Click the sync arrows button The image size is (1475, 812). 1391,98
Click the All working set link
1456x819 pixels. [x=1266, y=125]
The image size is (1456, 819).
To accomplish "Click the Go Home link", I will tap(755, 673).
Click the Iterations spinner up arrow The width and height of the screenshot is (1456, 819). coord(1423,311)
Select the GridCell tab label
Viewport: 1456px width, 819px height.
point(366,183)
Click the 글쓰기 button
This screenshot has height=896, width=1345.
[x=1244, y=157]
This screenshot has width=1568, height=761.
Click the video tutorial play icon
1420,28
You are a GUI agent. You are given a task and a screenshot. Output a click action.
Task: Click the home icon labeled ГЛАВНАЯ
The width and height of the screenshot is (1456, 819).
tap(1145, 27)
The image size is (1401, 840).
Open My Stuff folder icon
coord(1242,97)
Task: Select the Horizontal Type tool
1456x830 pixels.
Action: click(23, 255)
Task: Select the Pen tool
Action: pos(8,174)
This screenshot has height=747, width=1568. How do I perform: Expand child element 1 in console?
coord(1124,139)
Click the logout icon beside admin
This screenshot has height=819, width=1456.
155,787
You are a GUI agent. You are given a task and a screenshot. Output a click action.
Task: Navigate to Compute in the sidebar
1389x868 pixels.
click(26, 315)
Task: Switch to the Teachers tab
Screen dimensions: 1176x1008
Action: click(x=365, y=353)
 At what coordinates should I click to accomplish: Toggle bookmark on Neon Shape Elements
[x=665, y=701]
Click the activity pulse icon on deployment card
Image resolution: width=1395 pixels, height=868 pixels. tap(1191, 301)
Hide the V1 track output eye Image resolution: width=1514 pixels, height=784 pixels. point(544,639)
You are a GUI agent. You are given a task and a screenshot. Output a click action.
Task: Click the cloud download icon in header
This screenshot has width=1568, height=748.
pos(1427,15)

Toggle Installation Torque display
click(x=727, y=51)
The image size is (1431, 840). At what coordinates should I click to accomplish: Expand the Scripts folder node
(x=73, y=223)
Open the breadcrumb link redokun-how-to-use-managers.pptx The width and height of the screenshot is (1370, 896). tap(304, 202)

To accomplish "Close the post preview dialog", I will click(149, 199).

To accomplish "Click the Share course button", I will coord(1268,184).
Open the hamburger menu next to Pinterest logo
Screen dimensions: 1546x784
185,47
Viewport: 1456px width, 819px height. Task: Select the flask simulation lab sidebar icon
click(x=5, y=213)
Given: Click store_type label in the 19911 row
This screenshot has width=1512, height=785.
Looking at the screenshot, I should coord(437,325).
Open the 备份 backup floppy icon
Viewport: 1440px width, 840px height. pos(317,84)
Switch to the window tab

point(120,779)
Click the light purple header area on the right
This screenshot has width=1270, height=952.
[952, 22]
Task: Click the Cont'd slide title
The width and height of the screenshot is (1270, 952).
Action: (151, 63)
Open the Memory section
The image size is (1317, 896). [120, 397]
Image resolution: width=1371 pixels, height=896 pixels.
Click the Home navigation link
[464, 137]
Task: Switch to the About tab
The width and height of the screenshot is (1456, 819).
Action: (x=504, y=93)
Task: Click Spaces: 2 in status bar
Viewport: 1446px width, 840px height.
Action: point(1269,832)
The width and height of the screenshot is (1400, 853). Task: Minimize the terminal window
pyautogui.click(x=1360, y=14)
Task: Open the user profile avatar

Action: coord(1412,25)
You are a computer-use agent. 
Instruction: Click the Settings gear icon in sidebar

---+---

Your task is to show every line of the listing above containing "button".

Click the sync arrows button The image size is (1475, 812). 1391,98
Click the 글쓰기 button
To accomplish "Click the Share course button", I will coord(1268,184).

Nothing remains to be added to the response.